Mais aussi aux Gentianettes, charmant hôtel-restaurant-spa, où dans un décor de chalet montagnard tradi, sur fond de collection de sonnailles, Claude Trincaz, chef et propriétaire (et disciple d’Escoffier), vous mitonnera le réconfortant fromage d’Abondance moyennant 27 €/personne. Cuit au four, flanqué de pommes de terre en robe, avec salade composée et jambon cru maison fumé au genièvre (possibilité de demander une version sans viande).
L'anecdote pour briller à table :
C'est la seule recette française protégée par le label européen Spécialité Traditionnelle Garantie (STG).

Le potjevleesch
Ça vient d'où ?
Un nom imprononçable pour les non initiés (« potchleu-vlèche »), une apparence pas forcément glamour... Mais une fois goûtée, on n'oublie jamais cette spécialité flamande à base de viandes blanches en gelée.

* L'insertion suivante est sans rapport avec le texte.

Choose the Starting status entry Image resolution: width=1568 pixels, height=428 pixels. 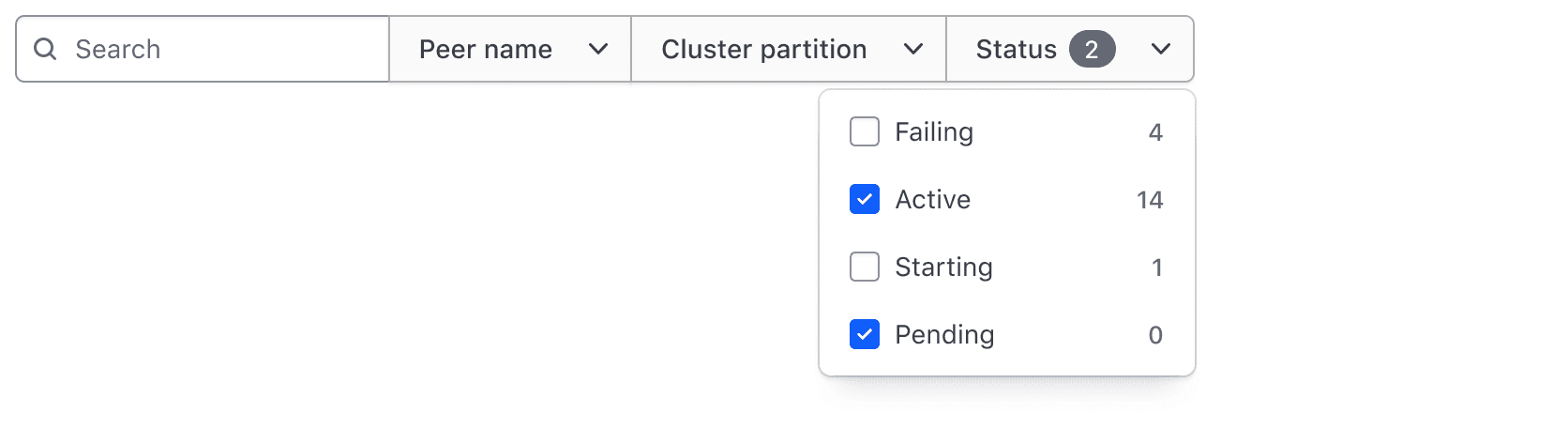coord(1007,267)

Un véritable délice qui se savoure froid, généralement accompagné de frites croustillantes et d’une bière artisanale. La tradition orale veut que le potjevleesch soit d'origine dunkerquoise, mais les historiens ont pu prouver que celui-ci était déjà consommé dès le Moyen Âge dans tout le Westhoek (littéralement « Coin de l'Ouest »). Traduire, la région transfrontalière franco-belge, qui s'étend de la mer du Nord aux Monts de Flandre. D'ailleurs, nos voisins belges le surnomment familièrement « potch’ ». De quoi parle-t-on ?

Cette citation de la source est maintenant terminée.